Extracted data entries:
* Start *
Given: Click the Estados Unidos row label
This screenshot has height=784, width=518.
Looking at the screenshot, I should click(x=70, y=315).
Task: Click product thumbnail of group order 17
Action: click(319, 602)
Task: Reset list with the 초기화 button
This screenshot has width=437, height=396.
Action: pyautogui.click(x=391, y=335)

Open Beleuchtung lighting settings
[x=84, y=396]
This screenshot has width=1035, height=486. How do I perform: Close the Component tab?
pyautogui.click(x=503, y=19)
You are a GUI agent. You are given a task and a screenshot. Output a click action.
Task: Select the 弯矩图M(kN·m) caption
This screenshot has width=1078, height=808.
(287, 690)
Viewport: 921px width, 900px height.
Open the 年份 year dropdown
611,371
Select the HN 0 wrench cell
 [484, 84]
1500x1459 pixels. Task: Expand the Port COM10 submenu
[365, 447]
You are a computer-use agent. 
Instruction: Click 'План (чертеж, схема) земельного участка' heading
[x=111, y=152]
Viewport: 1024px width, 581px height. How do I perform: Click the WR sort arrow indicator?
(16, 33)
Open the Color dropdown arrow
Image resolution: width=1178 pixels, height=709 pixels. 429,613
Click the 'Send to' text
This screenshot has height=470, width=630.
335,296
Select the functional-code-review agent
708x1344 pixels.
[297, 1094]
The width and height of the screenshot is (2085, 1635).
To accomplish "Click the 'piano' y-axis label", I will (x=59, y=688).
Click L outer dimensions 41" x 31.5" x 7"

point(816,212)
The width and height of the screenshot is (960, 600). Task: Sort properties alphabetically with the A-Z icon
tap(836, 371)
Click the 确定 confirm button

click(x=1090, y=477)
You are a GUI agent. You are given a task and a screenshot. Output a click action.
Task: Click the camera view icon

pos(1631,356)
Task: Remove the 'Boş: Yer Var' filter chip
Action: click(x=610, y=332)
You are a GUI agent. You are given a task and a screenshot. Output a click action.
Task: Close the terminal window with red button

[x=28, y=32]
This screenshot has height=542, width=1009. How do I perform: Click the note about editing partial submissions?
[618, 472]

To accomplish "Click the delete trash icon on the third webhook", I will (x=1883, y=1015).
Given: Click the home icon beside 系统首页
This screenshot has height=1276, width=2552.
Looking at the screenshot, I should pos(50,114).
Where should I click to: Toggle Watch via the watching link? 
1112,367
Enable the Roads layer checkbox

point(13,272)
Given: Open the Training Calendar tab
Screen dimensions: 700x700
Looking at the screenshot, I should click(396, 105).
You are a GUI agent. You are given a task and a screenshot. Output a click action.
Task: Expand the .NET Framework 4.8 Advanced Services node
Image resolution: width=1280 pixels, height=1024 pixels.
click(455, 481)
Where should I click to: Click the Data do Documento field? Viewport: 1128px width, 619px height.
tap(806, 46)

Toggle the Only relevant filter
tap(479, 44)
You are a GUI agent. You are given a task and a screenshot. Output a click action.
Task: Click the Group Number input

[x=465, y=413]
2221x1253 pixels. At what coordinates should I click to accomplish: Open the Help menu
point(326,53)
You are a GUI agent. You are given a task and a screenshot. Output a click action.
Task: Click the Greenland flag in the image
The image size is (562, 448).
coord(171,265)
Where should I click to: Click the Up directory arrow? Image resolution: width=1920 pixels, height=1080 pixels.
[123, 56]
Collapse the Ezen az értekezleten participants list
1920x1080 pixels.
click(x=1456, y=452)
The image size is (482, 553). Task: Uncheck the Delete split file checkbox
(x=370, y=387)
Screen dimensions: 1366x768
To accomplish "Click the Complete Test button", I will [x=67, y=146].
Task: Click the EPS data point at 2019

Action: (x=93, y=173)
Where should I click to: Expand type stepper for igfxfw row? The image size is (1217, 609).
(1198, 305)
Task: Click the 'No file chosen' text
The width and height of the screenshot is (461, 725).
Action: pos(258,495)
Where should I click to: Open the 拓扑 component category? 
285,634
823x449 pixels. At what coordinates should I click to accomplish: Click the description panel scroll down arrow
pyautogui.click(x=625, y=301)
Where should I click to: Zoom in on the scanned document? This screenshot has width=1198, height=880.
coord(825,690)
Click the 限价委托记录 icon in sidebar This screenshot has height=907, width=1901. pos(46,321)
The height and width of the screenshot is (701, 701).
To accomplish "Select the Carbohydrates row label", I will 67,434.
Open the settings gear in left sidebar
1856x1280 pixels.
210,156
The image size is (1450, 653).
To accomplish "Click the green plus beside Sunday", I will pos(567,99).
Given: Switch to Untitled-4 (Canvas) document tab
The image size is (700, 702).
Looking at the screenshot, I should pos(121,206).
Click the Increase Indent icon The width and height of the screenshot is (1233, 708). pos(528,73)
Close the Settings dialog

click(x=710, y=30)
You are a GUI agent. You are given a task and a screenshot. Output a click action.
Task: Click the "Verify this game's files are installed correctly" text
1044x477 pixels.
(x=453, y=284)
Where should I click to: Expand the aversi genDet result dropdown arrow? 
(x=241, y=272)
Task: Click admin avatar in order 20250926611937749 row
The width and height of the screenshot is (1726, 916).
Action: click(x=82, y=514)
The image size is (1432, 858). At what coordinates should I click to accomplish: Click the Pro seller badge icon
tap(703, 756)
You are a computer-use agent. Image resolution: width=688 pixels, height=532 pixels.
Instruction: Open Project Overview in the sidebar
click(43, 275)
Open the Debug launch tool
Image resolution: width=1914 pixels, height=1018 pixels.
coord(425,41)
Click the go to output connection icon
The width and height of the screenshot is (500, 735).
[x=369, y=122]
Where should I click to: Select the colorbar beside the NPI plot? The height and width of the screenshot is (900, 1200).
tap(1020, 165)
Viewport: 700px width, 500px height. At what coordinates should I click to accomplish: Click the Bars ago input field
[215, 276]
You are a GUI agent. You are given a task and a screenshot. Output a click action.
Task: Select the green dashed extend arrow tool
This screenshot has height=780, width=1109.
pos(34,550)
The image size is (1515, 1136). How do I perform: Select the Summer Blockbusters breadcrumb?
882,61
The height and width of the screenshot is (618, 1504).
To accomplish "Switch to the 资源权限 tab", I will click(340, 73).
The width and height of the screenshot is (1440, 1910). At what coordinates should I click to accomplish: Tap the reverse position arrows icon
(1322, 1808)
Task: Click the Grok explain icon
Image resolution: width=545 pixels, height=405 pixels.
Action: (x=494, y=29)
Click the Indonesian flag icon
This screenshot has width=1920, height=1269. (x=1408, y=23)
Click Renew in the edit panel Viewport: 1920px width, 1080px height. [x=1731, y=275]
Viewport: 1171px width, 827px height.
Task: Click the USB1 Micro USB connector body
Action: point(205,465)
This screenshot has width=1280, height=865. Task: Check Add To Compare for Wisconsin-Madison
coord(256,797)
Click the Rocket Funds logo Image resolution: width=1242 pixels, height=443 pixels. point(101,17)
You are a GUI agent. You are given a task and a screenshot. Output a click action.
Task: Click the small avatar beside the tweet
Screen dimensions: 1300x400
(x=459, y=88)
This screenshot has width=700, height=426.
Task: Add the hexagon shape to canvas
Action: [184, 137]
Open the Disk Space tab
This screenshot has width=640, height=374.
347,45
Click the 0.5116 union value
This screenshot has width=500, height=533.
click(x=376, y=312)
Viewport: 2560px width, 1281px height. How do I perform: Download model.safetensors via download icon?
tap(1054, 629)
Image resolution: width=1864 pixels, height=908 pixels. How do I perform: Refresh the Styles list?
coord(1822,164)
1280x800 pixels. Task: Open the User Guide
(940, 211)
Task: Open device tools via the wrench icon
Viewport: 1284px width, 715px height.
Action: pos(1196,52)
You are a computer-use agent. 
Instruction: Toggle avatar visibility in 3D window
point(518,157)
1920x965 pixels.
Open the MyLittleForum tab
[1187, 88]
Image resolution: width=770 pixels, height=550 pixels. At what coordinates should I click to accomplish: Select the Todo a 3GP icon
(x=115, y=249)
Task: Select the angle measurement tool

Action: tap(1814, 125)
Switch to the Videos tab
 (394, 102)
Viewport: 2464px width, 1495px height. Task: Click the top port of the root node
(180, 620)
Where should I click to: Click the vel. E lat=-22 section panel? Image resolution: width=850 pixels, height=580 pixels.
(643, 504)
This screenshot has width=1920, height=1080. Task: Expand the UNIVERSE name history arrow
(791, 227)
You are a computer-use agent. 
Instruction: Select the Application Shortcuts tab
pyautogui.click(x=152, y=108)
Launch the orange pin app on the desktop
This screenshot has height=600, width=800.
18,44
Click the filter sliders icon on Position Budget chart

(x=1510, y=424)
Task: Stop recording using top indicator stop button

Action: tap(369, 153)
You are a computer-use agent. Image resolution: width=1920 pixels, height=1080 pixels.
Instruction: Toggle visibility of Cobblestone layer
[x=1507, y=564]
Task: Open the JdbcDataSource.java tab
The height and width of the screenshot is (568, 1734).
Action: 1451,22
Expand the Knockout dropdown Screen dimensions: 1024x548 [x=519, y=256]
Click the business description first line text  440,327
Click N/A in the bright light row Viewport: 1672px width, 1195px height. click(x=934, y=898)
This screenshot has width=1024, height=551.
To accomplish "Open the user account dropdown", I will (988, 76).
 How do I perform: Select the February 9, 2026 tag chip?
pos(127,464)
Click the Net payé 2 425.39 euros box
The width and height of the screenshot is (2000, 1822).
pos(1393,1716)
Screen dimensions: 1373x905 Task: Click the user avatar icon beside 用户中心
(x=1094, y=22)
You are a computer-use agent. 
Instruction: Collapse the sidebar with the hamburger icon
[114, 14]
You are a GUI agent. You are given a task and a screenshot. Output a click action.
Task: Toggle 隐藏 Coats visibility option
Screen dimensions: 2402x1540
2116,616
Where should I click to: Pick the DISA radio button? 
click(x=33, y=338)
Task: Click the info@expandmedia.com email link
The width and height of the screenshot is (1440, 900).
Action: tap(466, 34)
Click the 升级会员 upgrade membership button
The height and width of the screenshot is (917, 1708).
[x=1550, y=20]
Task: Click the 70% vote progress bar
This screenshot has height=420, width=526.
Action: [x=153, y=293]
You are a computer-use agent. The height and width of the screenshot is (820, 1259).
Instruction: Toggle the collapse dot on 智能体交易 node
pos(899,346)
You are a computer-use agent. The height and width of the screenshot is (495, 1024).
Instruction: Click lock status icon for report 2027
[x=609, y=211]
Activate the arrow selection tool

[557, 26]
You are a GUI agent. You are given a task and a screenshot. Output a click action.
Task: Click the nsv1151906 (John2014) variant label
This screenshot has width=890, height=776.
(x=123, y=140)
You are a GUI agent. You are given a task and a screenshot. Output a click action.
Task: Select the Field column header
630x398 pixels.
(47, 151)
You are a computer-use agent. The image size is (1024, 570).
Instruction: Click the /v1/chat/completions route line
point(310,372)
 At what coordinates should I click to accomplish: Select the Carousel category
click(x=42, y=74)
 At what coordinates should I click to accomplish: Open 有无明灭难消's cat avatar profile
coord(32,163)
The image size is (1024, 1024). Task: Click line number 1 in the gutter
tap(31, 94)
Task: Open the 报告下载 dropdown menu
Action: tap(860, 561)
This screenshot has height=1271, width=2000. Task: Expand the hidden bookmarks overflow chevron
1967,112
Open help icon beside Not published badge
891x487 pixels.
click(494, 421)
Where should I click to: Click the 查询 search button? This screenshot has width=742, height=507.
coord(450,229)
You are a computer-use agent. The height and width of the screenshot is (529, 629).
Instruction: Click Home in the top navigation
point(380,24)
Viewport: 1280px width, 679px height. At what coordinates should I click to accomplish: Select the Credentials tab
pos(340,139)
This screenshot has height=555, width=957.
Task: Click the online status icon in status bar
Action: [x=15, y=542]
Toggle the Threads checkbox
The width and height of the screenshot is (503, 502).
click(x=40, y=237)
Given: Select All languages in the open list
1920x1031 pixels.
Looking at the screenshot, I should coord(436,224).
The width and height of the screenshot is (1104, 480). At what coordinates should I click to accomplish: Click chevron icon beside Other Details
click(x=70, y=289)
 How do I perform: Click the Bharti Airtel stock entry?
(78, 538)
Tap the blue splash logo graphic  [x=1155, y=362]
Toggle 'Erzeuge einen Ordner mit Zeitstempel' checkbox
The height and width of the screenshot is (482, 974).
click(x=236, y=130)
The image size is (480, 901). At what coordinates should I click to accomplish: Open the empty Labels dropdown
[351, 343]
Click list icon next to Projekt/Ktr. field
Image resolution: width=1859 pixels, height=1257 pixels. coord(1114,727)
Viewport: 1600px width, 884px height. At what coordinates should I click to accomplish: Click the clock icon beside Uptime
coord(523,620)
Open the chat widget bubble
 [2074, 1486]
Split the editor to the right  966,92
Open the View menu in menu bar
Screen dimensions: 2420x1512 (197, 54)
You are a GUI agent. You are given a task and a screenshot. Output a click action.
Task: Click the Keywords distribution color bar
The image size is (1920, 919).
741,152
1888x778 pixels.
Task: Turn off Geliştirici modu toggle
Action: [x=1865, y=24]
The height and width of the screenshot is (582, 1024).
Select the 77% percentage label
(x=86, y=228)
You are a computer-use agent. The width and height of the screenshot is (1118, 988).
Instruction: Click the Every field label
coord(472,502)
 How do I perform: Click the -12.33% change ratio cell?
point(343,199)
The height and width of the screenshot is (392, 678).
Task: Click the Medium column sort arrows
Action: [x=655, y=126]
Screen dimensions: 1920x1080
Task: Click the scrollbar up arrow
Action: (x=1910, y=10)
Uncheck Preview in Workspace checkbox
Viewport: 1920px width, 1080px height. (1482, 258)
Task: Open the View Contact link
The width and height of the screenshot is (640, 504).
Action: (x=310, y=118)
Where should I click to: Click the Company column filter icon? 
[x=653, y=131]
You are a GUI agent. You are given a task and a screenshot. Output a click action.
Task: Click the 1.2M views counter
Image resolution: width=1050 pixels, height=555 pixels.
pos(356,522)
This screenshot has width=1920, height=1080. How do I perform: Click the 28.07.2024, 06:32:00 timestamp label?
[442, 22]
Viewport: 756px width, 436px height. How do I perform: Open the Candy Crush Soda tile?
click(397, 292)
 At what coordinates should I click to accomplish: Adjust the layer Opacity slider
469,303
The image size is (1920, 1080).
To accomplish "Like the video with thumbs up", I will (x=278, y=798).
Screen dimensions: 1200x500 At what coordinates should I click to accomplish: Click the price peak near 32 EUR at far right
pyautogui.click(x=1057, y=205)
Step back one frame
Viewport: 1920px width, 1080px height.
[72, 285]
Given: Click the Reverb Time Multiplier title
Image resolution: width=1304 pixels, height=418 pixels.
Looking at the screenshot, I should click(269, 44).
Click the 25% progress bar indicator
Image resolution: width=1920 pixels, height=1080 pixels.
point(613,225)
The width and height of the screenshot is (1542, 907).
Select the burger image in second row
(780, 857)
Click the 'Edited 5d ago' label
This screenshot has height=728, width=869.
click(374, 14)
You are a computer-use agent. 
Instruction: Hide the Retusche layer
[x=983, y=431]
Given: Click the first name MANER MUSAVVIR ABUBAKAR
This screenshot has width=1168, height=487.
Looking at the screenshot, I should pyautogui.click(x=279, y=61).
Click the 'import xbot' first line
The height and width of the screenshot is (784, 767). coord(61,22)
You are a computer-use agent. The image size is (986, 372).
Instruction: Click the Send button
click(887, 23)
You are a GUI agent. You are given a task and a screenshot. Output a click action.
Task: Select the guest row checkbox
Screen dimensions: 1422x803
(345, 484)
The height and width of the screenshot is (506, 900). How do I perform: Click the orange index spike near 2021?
* End *
• _WHAT THE EXERCISE ASKS_
Copy out the records between the lines holding "Select the functional-code-review agent" and "tap(479, 44)", inclusive, with every line reproduced unchanged.

• _RESPONSE FOR THIS EXERCISE_
Select the functional-code-review agent
708x1344 pixels.
[297, 1094]
The width and height of the screenshot is (2085, 1635).
To accomplish "Click the 'piano' y-axis label", I will (x=59, y=688).
Click L outer dimensions 41" x 31.5" x 7"

point(816,212)
The width and height of the screenshot is (960, 600). Task: Sort properties alphabetically with the A-Z icon
tap(836, 371)
Click the 确定 confirm button

click(x=1090, y=477)
You are a GUI agent. You are given a task and a screenshot. Output a click action.
Task: Click the camera view icon

pos(1631,356)
Task: Remove the 'Boş: Yer Var' filter chip
Action: click(x=610, y=332)
You are a GUI agent. You are given a task and a screenshot. Output a click action.
Task: Close the terminal window with red button

[x=28, y=32]
This screenshot has height=542, width=1009. How do I perform: Click the note about editing partial submissions?
[618, 472]

To accomplish "Click the delete trash icon on the third webhook", I will (x=1883, y=1015).
Given: Click the home icon beside 系统首页
This screenshot has height=1276, width=2552.
Looking at the screenshot, I should pos(50,114).
Where should I click to: Toggle Watch via the watching link? 
1112,367
Enable the Roads layer checkbox

point(13,272)
Given: Open the Training Calendar tab
Screen dimensions: 700x700
Looking at the screenshot, I should click(396, 105).
You are a GUI agent. You are given a task and a screenshot. Output a click action.
Task: Expand the .NET Framework 4.8 Advanced Services node
Image resolution: width=1280 pixels, height=1024 pixels.
click(455, 481)
Where should I click to: Click the Data do Documento field? Viewport: 1128px width, 619px height.
tap(806, 46)

Toggle the Only relevant filter
tap(479, 44)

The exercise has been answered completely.